#### WHAT TO WORK ON:
Once you find the line with "The image size is (944, 393)." in the entries below, return exactly every line from it through the line with "Task: Click the John pup birthday event title".

[Dataset entries]
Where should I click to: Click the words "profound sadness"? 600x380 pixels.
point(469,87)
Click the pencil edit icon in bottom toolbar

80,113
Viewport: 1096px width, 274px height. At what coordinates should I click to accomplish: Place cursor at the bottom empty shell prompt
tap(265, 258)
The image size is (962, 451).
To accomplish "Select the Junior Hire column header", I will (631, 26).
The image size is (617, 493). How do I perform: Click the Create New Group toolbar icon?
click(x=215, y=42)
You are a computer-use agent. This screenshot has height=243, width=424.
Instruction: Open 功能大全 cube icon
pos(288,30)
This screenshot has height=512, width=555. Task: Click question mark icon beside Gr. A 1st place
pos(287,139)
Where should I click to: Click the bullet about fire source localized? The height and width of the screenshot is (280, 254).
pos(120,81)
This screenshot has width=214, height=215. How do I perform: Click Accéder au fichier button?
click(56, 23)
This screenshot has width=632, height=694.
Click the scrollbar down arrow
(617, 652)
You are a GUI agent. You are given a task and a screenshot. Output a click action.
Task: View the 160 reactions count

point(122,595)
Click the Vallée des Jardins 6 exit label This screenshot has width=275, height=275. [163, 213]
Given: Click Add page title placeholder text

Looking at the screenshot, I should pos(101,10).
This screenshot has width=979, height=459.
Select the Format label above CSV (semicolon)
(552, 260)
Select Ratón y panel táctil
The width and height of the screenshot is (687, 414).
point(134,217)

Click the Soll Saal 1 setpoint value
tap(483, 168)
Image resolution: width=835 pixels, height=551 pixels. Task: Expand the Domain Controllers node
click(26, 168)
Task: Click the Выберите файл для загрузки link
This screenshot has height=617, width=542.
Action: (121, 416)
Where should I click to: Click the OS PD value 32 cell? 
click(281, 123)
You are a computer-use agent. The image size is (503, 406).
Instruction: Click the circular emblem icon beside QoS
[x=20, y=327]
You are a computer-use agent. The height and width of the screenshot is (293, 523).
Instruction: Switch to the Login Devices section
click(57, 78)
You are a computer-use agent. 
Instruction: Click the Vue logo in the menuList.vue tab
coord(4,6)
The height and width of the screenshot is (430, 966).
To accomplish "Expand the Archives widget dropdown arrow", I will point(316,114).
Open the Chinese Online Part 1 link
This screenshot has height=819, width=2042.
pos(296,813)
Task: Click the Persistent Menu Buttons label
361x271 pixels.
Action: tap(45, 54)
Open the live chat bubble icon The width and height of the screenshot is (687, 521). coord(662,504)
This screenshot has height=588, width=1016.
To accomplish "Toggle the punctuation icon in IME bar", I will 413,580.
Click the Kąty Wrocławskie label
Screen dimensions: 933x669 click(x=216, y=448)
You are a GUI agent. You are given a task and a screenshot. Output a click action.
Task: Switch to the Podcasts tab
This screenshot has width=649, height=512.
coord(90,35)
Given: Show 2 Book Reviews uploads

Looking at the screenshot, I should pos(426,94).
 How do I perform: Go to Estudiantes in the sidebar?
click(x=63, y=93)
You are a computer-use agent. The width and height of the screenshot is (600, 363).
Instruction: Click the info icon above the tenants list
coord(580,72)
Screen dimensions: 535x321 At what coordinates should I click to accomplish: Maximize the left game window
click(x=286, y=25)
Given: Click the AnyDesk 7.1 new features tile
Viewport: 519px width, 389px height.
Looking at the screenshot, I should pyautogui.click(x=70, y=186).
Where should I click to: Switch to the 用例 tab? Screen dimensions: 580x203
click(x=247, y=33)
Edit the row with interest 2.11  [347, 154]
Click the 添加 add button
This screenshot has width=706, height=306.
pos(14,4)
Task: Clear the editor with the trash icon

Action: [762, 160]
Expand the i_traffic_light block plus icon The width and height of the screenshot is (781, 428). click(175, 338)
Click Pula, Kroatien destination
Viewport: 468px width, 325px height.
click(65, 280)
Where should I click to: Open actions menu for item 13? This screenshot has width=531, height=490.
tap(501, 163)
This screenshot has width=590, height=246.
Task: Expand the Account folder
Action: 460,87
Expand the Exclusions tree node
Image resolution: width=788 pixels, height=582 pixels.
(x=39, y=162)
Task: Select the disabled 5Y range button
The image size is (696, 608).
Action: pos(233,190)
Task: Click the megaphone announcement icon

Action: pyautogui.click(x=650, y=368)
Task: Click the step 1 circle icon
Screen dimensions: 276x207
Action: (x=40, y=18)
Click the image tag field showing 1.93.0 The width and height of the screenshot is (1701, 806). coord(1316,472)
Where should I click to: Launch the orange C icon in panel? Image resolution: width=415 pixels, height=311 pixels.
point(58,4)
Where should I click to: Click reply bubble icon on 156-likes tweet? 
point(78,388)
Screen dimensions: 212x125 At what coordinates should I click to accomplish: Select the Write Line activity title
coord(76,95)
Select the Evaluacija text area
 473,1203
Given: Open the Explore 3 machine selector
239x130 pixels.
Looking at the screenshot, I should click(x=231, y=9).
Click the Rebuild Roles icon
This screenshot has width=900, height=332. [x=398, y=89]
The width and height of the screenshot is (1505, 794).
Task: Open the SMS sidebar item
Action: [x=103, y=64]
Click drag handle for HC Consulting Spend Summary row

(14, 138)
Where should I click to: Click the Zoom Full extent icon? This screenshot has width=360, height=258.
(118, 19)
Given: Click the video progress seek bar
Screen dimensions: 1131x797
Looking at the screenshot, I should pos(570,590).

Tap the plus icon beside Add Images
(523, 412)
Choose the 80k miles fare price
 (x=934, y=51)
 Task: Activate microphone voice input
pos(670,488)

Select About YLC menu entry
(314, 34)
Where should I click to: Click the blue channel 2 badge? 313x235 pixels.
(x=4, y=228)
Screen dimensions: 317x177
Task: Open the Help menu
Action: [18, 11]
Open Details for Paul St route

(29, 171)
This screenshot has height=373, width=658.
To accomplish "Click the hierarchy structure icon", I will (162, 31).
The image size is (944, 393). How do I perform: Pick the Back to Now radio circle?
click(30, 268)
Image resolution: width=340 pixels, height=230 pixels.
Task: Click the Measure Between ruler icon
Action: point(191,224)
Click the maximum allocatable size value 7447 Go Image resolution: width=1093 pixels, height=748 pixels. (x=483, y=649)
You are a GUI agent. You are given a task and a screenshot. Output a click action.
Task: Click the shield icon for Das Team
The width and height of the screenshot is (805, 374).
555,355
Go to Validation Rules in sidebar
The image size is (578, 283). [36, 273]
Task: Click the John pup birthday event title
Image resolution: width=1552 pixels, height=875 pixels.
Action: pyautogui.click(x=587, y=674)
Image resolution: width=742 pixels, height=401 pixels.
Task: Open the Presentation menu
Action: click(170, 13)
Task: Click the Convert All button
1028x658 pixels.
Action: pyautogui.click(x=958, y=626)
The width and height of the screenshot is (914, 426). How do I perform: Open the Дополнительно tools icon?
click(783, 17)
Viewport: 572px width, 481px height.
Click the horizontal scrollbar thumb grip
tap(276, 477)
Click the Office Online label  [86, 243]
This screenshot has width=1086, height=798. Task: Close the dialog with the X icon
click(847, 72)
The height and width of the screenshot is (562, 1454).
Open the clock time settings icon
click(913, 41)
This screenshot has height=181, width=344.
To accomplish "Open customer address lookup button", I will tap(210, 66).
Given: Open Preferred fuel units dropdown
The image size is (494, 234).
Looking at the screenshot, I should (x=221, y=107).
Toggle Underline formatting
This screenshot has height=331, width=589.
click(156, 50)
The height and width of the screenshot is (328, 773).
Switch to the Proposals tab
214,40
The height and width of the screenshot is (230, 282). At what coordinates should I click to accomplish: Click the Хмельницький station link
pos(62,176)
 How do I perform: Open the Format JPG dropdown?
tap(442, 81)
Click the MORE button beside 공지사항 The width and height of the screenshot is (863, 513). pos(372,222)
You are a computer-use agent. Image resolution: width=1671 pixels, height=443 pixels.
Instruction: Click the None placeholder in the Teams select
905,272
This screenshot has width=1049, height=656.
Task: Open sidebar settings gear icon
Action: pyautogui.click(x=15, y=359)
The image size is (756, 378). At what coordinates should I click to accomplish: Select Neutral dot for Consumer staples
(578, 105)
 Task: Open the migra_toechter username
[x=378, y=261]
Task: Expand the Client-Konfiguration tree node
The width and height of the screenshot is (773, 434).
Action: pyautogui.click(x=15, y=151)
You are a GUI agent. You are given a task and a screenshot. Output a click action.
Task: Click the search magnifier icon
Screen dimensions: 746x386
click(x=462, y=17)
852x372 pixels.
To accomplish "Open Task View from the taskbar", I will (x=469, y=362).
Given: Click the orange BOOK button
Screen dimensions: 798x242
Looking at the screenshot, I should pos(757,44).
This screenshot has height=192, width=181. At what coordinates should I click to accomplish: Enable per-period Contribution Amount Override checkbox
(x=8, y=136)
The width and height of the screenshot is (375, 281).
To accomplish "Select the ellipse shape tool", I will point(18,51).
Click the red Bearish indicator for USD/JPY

#### PROBLEM SOLUTION:
The image size is (944, 393). How do I perform: Pick the Back to Now radio circle?
click(30, 268)
Image resolution: width=340 pixels, height=230 pixels.
Task: Click the Measure Between ruler icon
Action: point(191,224)
Click the maximum allocatable size value 7447 Go Image resolution: width=1093 pixels, height=748 pixels. (x=483, y=649)
You are a GUI agent. You are given a task and a screenshot. Output a click action.
Task: Click the shield icon for Das Team
The width and height of the screenshot is (805, 374).
555,355
Go to Validation Rules in sidebar
The image size is (578, 283). [36, 273]
Task: Click the John pup birthday event title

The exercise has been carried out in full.